[本文]
-
- 国・地域名:
- 英国
- 元記事の言語:
- 英語
- 公開機関:
- ビジネス・イノベーション・技能省(BIS)
- 元記事公開日:
- 2015/07/02
- 抄訳記事公開日:
- 2015/08/13
-
研究、イノベーション、成長:長期経済計画における科学の役割
Research, innovate, grow: the role of science in our long-term economic plan
- 本文:
-
ビジネス・イノベーション・技能省(BIS)の2015年7月2日付標記記事では、ジョー・ジョンソンBIS/大学・科学担当大臣がロンドンで行った講演内容を報じている。成長を牽引し来るべき次世代のより良い生活水準を確保するための英国の研究・イノベーションについて概観したものである。講演概要は以下のとおり。
英国の納税者は年間100億ポンドを研究・イノベーションに投資している。政府は(予算)削減という難しい決断をしたにもかかわらず、研究ファンディングについては、これを優先しリング・フェンス(「特別扱い」≒「聖域」)として今年度も確保した。しかも、2021年までに英国の研究インフラに69億ポンドという記録的な規模の新規資金を投入する。この長期的取り組みには”Grand Challenges Fund”向けの29億ポンドが含まれ、新設のチューリング研究所、新規最新鋭の極地調査船、集光面積1平方キロメートルという最大級の電波望遠鏡 “Square Kilometre Array” などの国家的に重要な主要研究施設への投資が可能になる。
・英国の地方巡回視察から
役目柄、英国全土を縦横に旅して上記の記録的投資が英国全土でどのように有効活用されているかを直接視察する機会がある。

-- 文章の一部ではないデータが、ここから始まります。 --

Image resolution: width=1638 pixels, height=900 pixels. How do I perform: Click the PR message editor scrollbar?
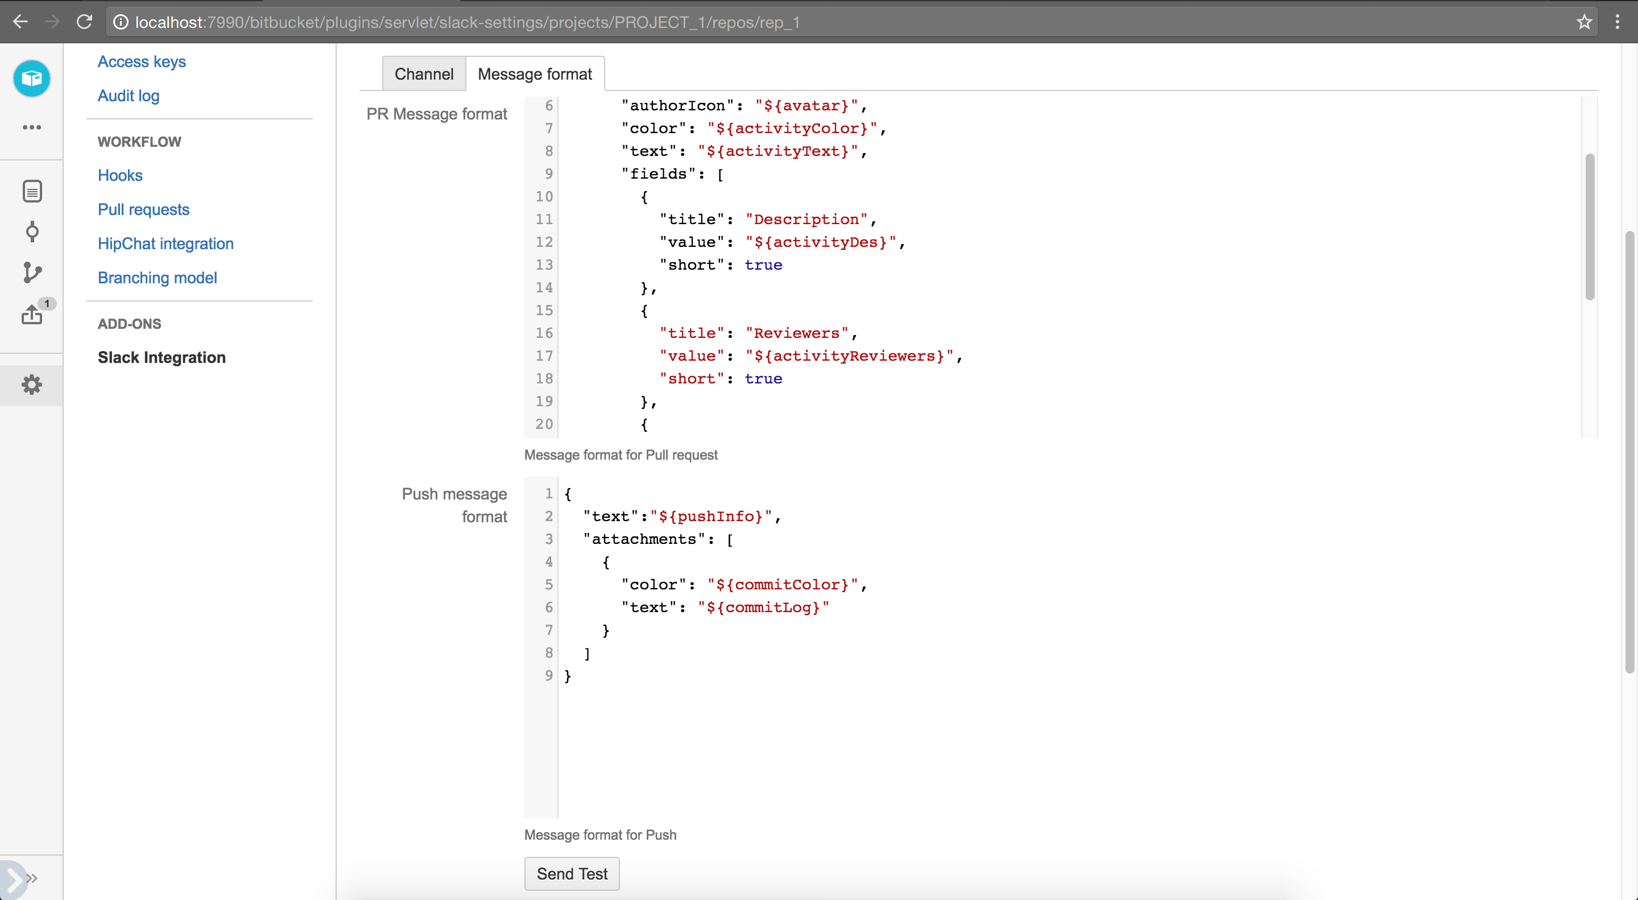[x=1589, y=227]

10日前には気象庁(Met Office)を訪れたが、ここでは現行システムの13倍以上の性能を有する新規スーパーコンピュータに9,700万ポンドを投資している。この投資により、天候・気候の予測において世界の先端を行く英国の地位は強化されることになろう。
リーズ大学にある医学・生物工学研究所(Institute for Medical and Biological Engineering)の訪問では、医療技術で英国の先端を行くスピンアウト企業「Tissue Regenix社」の発展を支えてきたバイオロジカルスキャホールドに関する先駆的研究(を行う施設)を視察した。
最近ではデアズべリーのハートリー・センターにおいてIBM社と1億1,300万ポンドの投資協力を立ち上げる機会に恵まれた。この投資は高性能コンピューティングやビッグデータの解析・活用能力の飛躍的前進を意味するものである。IBM社は最高2億ポンド相当のパッケージで本プロジェクトのさらなる支援をする。これは、公的セクターによるファンディングがどのように民間セクターからの支援を活用するかに関する1つの好例である。デアズべリーとハーウェルにおいてハートリー・センターを大幅に拡張して、データ処理を中心とする研究に携わるグローバル企業及び英国企業の活性化を促し、研究プログラムへの共同参画や施設の共同設置を実現することで、さらなる国内投資の呼び込みを狙う。
この1年で、研究開発に関わる国内投資プロジェクトは11%の増加が見られた。そのような協力が往々にして大規模な外国直接投資の先駆けとなり、長期的関係を築くための地ならしになる。
・イノベーションへの取り組み
政府は、イノベーション振興、新たなアイデアの特許化、起業及びその発展において英国が欧州で最も適した場所になるべく取り組んでいる。大学と企業がより密接に仕事できるようにさらなる努力をする必要がある。過去の研究の実用化に留まらず、競争の激しいグローバル市場への挑戦課題に対応すべく現在及び未来の研究を刺激する必要がある。
政府はすでに、企業による新たな研究開発への投資・実行の促進を目的とした一定範囲の施策に取り組んでいる。その例として、ブリストル、ブラッドフォード、リバプール、及びノッティンガムの各地域に広がる4つの大学・企業ゾーンにおいて、2020年までにハイテク中小企業の雇用を1,000人以上創出する計画がある。
政府はまた、さらなる新興技術、すなわち英国が世界をリードする可能性を有する技術を、英国の研究者やイノベータが実用化できるように、カタパルト(未来の技術に関する研究開発拠点)の創設に取り組んでいる。
・結論
現財務大臣ほど研究への取り組みに熱心な財務大臣はいなかった。同大臣によれば、科学とは個人的な情熱である。大臣は先月(2015年6月)の英国産業連盟(CBI)での講演において、「科学・イノベーションは、英国の生産性向上計画に不可欠な要素である」旨指摘している。